Write the records out again in full, word for word.

[[ EXTRACTED RECORDS open ]]

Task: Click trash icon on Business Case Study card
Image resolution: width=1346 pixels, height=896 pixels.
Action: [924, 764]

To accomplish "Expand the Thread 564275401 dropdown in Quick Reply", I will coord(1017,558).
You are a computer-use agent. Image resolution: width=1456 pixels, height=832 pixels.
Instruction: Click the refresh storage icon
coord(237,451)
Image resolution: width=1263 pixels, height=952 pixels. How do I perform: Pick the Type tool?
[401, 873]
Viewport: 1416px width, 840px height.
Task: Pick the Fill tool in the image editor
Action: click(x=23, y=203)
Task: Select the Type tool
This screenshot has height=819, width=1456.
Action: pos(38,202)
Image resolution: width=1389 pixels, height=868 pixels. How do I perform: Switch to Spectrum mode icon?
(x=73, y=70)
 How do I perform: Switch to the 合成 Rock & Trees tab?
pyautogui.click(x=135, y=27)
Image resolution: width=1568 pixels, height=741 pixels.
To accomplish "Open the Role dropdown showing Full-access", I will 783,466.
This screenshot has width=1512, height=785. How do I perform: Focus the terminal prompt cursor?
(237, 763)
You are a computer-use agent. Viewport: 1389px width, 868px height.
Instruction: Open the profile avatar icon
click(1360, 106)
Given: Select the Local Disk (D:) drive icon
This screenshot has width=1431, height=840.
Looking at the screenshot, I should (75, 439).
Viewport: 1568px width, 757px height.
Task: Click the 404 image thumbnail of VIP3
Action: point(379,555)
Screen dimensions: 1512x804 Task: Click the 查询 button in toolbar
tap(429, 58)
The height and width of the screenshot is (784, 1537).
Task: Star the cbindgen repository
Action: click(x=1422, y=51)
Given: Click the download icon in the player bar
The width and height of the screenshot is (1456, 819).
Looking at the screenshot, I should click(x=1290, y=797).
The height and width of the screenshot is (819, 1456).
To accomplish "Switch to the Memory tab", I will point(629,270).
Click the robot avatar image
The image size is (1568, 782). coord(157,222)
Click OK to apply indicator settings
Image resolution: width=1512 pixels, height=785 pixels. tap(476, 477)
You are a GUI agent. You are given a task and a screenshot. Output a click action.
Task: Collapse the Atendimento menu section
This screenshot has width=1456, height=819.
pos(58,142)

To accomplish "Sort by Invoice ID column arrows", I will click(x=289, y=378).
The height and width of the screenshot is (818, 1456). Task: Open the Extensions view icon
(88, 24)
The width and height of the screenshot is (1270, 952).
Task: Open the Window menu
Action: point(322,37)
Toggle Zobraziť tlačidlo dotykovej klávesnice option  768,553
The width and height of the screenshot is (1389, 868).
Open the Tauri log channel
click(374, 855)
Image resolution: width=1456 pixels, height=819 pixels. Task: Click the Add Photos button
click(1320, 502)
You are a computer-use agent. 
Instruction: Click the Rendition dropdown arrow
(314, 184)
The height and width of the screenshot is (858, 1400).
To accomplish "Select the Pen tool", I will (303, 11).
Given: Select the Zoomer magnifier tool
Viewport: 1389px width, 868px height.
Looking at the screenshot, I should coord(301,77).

[[ EXTRACTED RECORDS closed ]]

__ANSWER SECTION__.
Task: Click trash icon on Business Case Study card
Image resolution: width=1346 pixels, height=896 pixels.
Action: [924, 764]

To accomplish "Expand the Thread 564275401 dropdown in Quick Reply", I will coord(1017,558).
You are a computer-use agent. Image resolution: width=1456 pixels, height=832 pixels.
Instruction: Click the refresh storage icon
coord(237,451)
Image resolution: width=1263 pixels, height=952 pixels. How do I perform: Pick the Type tool?
[401, 873]
Viewport: 1416px width, 840px height.
Task: Pick the Fill tool in the image editor
Action: click(x=23, y=203)
Task: Select the Type tool
This screenshot has height=819, width=1456.
Action: pos(38,202)
Image resolution: width=1389 pixels, height=868 pixels. How do I perform: Switch to Spectrum mode icon?
(x=73, y=70)
 How do I perform: Switch to the 合成 Rock & Trees tab?
pyautogui.click(x=135, y=27)
Image resolution: width=1568 pixels, height=741 pixels.
To accomplish "Open the Role dropdown showing Full-access", I will 783,466.
This screenshot has width=1512, height=785. How do I perform: Focus the terminal prompt cursor?
(237, 763)
You are a computer-use agent. Viewport: 1389px width, 868px height.
Instruction: Open the profile avatar icon
click(1360, 106)
Given: Select the Local Disk (D:) drive icon
This screenshot has width=1431, height=840.
Looking at the screenshot, I should (75, 439).
Viewport: 1568px width, 757px height.
Task: Click the 404 image thumbnail of VIP3
Action: point(379,555)
Screen dimensions: 1512x804 Task: Click the 查询 button in toolbar
tap(429, 58)
The height and width of the screenshot is (784, 1537).
Task: Star the cbindgen repository
Action: click(x=1422, y=51)
Given: Click the download icon in the player bar
The width and height of the screenshot is (1456, 819).
Looking at the screenshot, I should click(x=1290, y=797).
The height and width of the screenshot is (819, 1456).
To accomplish "Switch to the Memory tab", I will point(629,270).
Click the robot avatar image
The image size is (1568, 782). coord(157,222)
Click OK to apply indicator settings
Image resolution: width=1512 pixels, height=785 pixels. tap(476, 477)
You are a GUI agent. You are given a task and a screenshot. Output a click action.
Task: Collapse the Atendimento menu section
This screenshot has width=1456, height=819.
pos(58,142)

To accomplish "Sort by Invoice ID column arrows", I will click(x=289, y=378).
The height and width of the screenshot is (818, 1456). Task: Open the Extensions view icon
(88, 24)
The width and height of the screenshot is (1270, 952).
Task: Open the Window menu
Action: point(322,37)
Toggle Zobraziť tlačidlo dotykovej klávesnice option  768,553
The width and height of the screenshot is (1389, 868).
Open the Tauri log channel
click(374, 855)
Image resolution: width=1456 pixels, height=819 pixels. Task: Click the Add Photos button
click(1320, 502)
You are a computer-use agent. 
Instruction: Click the Rendition dropdown arrow
(314, 184)
The height and width of the screenshot is (858, 1400).
To accomplish "Select the Pen tool", I will (303, 11).
Given: Select the Zoomer magnifier tool
Viewport: 1389px width, 868px height.
Looking at the screenshot, I should coord(301,77).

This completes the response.